7. Strategic Challenges for the Criminal Justice System
Strategic Challenges for The Criminal Justice System
The criminal justice system in Scotland is facing a number of strategic issues that require a co-ordinated response.
The use and effect of remand
On 31 March 2019, the number of prisoners on remand awaiting trial had risen from 1,142 last year (15.4% of the prison population) to 1,350 (16.6% of the prison population). This is concerning given many of the people held on remand do not receive a custodial sentence.
We support the Scottish Government’s exploration of ways to reduce the use of remand. In particular, we support the proposals in the recently passed Management of Offenders (Scotland) Bill, to permit greater use of electronic monitoring to allow more alleged offenders to be granted bail whilst they await trial.
One of the national themes that has arisen is the equity of regimes for different groups of prisoners, including remand prisoners. We are concerned about the different levels of access to and engagement in activities available for remand prisoners, who often do not have equity of access to purposeful activity, time out of cell and other beneficial interventions and services.
Our thematic mental health review identified the period of remand as a risk of self-harm or suicide, and this again argues in favour of greater access to the considerable opportunities within Scottish prisons, or a determined approach to reducing the percentage of remand prisoners in custody.
In addition, we noted the impact of remand that places prisoners at risk of losing tenancies and welfare benefits creating greater difficulties when liberated. Many women face additional, more complex needs, such as child custody issues and the care of other dependent relatives.
Women in prison
Two years ago, we saw the start of the implementation of the Scottish Government’s refreshed strategy for women in prison. The strategy includes plans to build a smaller national prison for those with more complex needs, and a number of Community Custody Units where women will be able to serve their sentence closer to their home and family.
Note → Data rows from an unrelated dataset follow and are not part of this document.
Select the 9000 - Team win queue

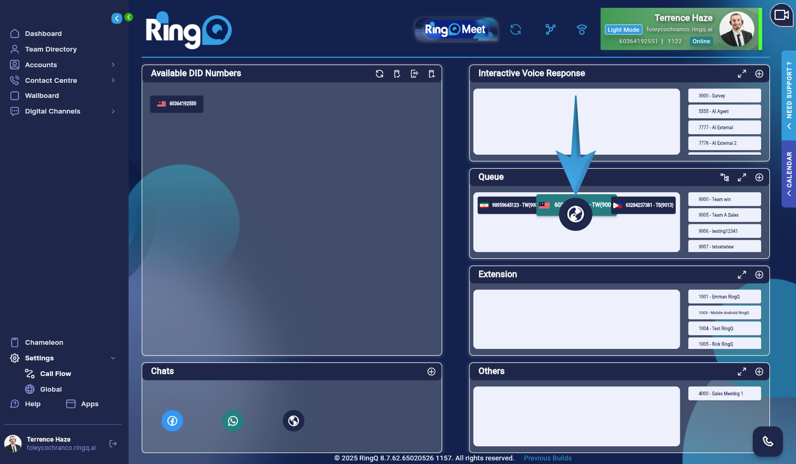(724, 199)
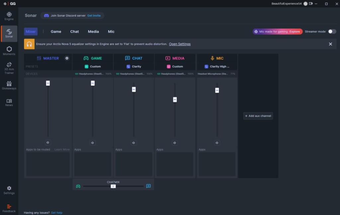This screenshot has height=215, width=340.
Task: Click the Master channel gear icon
Action: tap(67, 58)
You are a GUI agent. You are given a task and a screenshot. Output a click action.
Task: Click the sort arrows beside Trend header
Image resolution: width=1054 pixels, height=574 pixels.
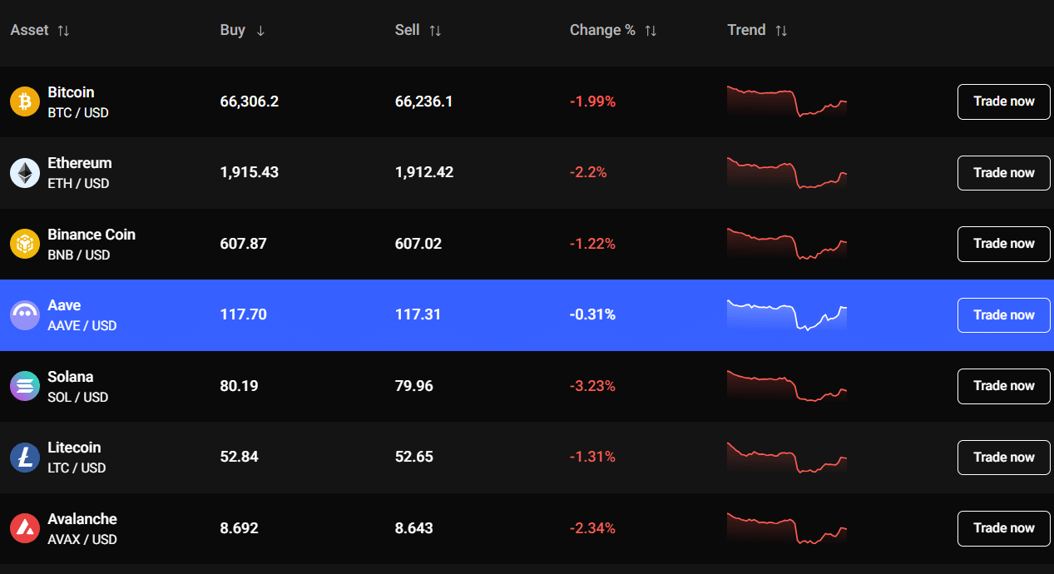pos(780,30)
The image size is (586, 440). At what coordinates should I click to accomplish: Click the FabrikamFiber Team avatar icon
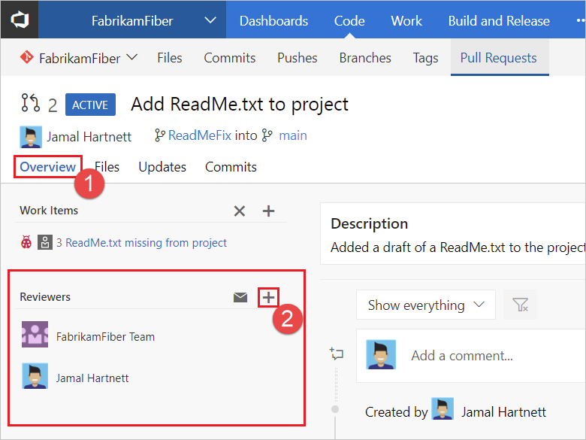point(35,336)
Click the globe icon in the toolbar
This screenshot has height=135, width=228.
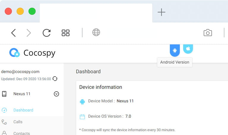tap(96, 32)
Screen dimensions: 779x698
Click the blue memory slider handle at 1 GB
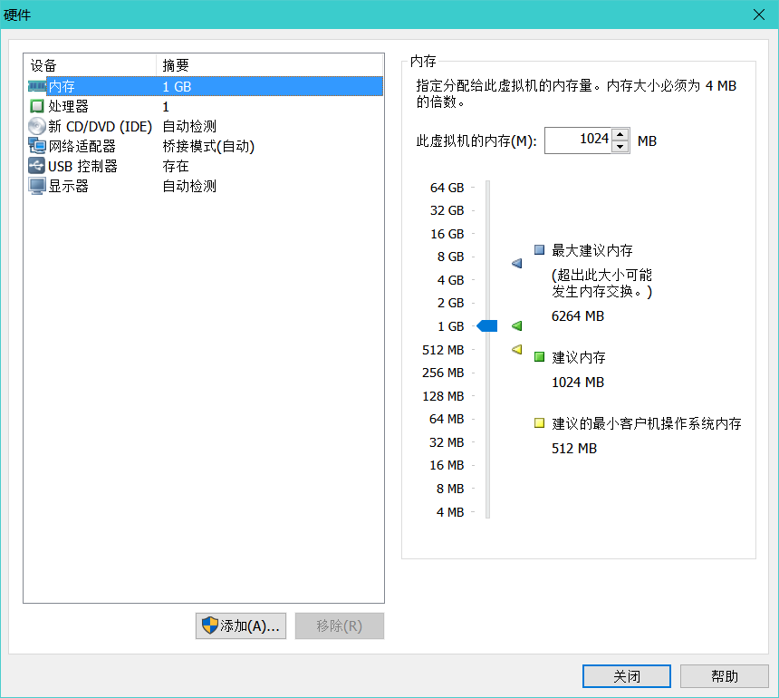tap(487, 326)
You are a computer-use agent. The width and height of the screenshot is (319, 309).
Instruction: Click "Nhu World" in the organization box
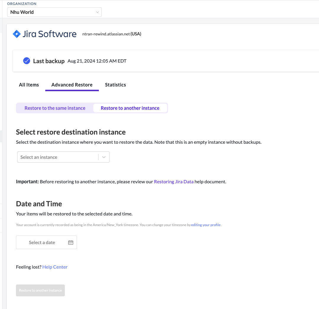click(22, 12)
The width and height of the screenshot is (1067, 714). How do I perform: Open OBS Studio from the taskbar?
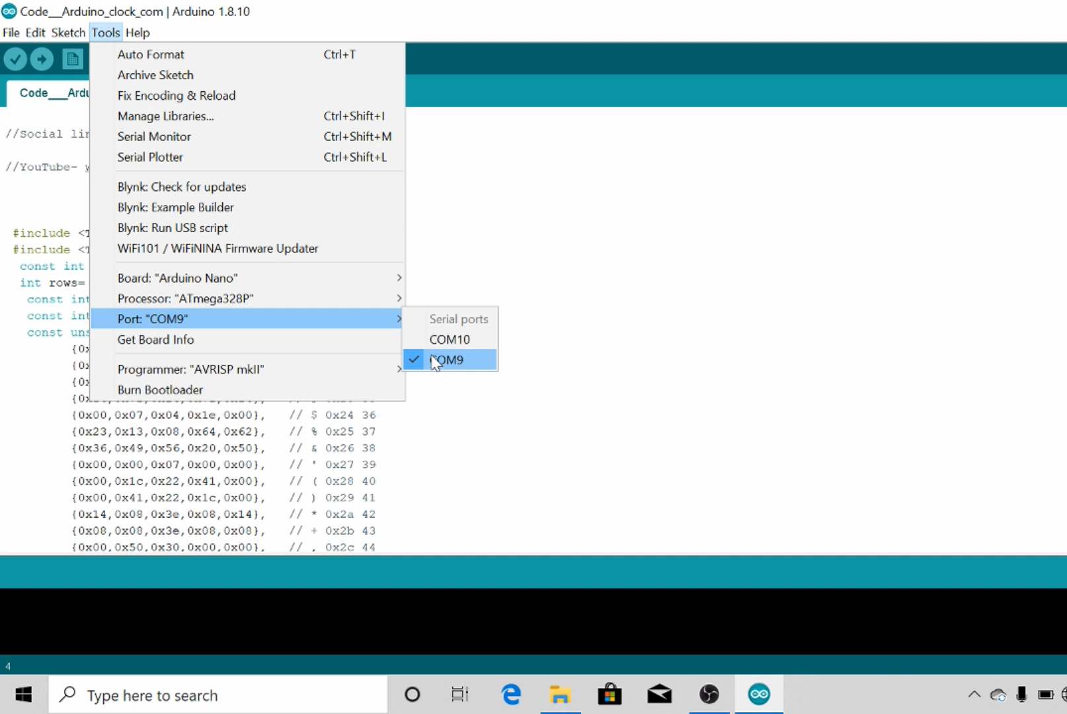(x=709, y=694)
The number of women held in custody on the 31 March 2018 was 380, and there was no change to this figure on 31 March 2019. Given that the new configuration of the female custodial estate will provide only 230 places, much work is still required to reduce the numbers in custody, ahead of the new prison and Community Custody Units being completed in 2020.
HMIPS would like the Scottish Government and the SPS to review their policy on routine searching. There is a mass of evidence that suggest that body searching re-traumatises victims, and we would like to see this type of searching being reduced for women and young people to intelligence-led searching only; making use of the existing technology to inhibit contraband. We welcome the approach that has been agreed to reduce body searching for young people.
Appropriate location for children
HMIPS urge the Scottish Government to review the appropriate location for the removal of liberty for children in detention. HMP YOI Polmont has the architecture and staffing appropriate to an adult prison. Best practice in child-centred thinking argues a different approach, nearer to the secure care system.
HMIPS would like the Scottish Government and the SPS to consider a hybrid model of secure care for children, which includes a secure care home jointly managed by the SPS and the authorities, which would include a range of choices for children with challenging behaviour who are currently unable to be managed in the secure system. This could provide the vehicle to remove children from HMP YOI Polmont.
Use of technology
HMIPS would like to see the SPS move towards a greater use of technology.
Out with Scotland, in-cell telephony has had a demonstrable effect in reducing self-harm; it allows victims to contact family, friends and self-help and advice lines in private and out with normal hours.
HMIPS was delighted to hear the Cabinet Secretary for Justice, Humza Yousaf, announce a trial of in-cell telephony in HMP YOI Polmont. Whilst HMIPS welcomed the use of Samaritans’ mobile telephones for young people and women in HMP YOI Polmont to access during the night and lock-up periods, we believe the introduction of in-cell telephony will prove sufficiently beneficial to be considered for a step and repeat into the wider estate.
The SPS could also consider introducing the Kiosk system, used in HMP Addiewell and HMP Kilmarnock, to the rest of the estate. This would help reduce the transactional workload of residential staff, allowing them to focus more of their time on building supportive relationships with prisoners.
To assist people newly admitted to prison, the SPS could consider obtaining funding for secure televisions with information loops into all reception waiting areas.
We would also like to see greater access to video-link visits for prisoners with families’ further afield.